Disparitions inquiétantes
—Vous pouvez m’expliquez ce que je fais ici et pourquoi mon fiancé a été emmené avec des menottes aux poignets ?
—Calmez-vous madame me demande le flic d’un ton très doux. Je me présente, je suis le lieutenant Delafosse, et je vous présente Madame Hernandez, psychologue elle travaille avec nous sur quelques affaires.
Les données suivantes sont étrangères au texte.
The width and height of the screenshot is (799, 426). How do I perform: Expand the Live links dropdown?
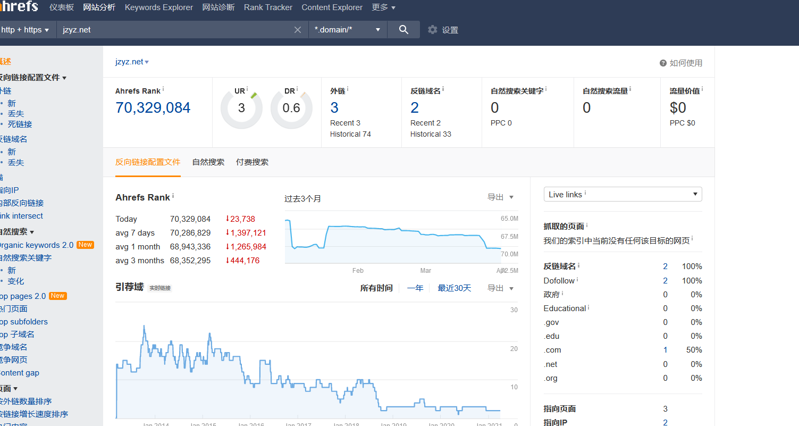point(622,194)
Mes mains tremblent et mon cœur cogne fort contre ma poitrine. Moi qui n’ai jamais fait un seul excès de vitesse, je ne comprends vraiment pas ce que je fais ici. C’est la première fois que je mets les pieds dans un commissariat. Tout est arrivé si vite. J’étais dans la salle de bain en train de prendre ma douche quand j’ai entendu des hommes en bas. Je suis vite descendue et j’ai vu Léo entouré de trois policiers. Un d’eux s’est approché de moi et m’a demandé de reculer et de finir d’aller me préparer pour qu’on puisse m’emmener au poste. Ils n’ont rien voulu me dire et depuis je suis assise dans une toute petite pièce à attendre que l’on veuille bien me dire ce qu’il se passe. Le lieutenant Delafosse remplit trois gobelets avec une boisson qui a la couleur de café mais une odeur acide qui me pique le nez, si je n’étais pas dans un commissariat, je jurerais que ce liquide a pour but de m’empoisonner. Le flic tend un gobelet à la psychologue et en pousse un autre devant moi. Je le remercie poliment mais n’y touche pas.
—C’est à propos de mon voisin que je suis là ? Vous enquêtez sur sa disparation ?
—Nous allons y venir madame mais avant, j’aimerais savoir ce que vous faisiez le lundi six juin ?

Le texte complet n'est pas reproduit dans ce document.